(DATA FOR THE TASK)

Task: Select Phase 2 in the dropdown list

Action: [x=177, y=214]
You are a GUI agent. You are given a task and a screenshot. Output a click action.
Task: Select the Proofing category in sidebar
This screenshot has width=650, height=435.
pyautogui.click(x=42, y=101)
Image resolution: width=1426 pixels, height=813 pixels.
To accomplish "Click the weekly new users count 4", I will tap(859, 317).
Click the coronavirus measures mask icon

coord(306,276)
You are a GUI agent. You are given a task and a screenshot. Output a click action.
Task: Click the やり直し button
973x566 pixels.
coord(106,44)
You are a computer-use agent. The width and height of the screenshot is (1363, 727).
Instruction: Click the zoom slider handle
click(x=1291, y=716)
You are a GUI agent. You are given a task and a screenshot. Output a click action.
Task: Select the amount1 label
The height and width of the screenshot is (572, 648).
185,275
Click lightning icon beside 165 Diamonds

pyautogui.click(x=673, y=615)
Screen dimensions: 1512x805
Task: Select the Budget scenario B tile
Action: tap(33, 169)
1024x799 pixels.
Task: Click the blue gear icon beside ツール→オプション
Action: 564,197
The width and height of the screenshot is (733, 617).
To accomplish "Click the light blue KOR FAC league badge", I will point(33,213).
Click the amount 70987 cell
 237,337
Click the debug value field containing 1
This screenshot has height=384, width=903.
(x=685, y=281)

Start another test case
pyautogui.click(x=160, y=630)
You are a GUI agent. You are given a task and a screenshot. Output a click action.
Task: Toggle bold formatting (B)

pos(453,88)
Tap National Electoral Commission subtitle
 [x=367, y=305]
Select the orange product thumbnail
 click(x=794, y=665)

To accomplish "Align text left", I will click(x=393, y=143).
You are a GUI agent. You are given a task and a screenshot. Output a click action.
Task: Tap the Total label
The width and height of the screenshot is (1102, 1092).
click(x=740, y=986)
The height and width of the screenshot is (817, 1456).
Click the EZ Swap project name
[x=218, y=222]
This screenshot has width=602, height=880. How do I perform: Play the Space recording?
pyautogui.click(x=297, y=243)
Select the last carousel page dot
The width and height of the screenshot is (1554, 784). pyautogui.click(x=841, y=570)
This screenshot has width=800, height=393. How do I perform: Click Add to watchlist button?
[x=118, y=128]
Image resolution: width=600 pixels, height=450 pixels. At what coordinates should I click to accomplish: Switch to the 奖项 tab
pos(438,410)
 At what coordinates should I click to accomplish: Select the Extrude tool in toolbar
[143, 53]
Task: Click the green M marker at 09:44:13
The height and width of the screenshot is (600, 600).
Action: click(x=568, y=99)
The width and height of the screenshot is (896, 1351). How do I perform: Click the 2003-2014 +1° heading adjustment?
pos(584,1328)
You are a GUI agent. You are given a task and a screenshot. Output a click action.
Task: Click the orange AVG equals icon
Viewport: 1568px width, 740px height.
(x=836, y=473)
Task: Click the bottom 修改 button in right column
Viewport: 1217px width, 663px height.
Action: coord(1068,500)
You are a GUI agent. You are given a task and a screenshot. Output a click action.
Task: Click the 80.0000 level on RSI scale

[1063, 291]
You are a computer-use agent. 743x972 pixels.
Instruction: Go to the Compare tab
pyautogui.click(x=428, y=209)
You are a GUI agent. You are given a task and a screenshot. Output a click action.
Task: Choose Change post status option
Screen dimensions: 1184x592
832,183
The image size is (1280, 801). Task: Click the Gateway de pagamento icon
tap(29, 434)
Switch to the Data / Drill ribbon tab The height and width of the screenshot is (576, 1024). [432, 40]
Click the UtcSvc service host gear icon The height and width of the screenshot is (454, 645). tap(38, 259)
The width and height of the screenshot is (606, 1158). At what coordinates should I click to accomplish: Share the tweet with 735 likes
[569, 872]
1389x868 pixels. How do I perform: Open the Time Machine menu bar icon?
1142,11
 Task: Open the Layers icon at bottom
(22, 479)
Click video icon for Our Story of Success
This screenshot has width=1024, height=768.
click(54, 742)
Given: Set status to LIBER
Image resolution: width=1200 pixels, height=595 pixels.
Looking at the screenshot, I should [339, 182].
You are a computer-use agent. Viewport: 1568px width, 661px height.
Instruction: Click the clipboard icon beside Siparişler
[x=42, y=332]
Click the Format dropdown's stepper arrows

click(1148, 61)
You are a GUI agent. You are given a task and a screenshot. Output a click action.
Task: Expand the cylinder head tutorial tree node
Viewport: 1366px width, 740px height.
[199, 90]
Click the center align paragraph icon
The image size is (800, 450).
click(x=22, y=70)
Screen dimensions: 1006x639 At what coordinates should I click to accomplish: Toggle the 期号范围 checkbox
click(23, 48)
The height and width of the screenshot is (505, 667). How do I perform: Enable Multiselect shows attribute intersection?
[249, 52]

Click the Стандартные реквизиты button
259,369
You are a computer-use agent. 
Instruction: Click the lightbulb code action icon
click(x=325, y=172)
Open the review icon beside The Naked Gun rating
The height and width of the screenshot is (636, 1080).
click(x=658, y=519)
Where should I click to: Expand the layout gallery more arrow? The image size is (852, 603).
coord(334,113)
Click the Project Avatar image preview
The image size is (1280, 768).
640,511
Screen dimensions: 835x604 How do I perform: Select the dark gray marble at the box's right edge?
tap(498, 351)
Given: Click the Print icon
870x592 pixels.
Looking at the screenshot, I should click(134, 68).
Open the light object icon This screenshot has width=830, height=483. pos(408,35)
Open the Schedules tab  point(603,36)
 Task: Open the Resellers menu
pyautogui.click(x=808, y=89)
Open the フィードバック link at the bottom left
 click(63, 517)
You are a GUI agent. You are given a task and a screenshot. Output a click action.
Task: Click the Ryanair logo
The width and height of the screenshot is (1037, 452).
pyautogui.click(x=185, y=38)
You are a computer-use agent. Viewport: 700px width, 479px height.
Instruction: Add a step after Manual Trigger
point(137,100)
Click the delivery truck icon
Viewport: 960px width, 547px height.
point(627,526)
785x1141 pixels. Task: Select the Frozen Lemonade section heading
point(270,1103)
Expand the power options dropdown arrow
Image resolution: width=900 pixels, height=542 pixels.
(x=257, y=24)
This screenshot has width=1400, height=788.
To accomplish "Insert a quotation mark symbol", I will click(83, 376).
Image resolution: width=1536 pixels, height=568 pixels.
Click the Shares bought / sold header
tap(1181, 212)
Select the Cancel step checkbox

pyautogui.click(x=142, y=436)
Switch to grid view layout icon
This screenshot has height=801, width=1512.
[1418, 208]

(End DATA FOR THE TASK)

**INSTRUCTIONS FOR THE TASK**
The answer is the records above restated word for word from their opening line through the line that holds "Image resolution: width=1426", both included, and nothing else.

**SOLUTION**
Task: Select Phase 2 in the dropdown list

Action: [x=177, y=214]
You are a GUI agent. You are given a task and a screenshot. Output a click action.
Task: Select the Proofing category in sidebar
This screenshot has width=650, height=435.
pyautogui.click(x=42, y=101)
Image resolution: width=1426 pixels, height=813 pixels.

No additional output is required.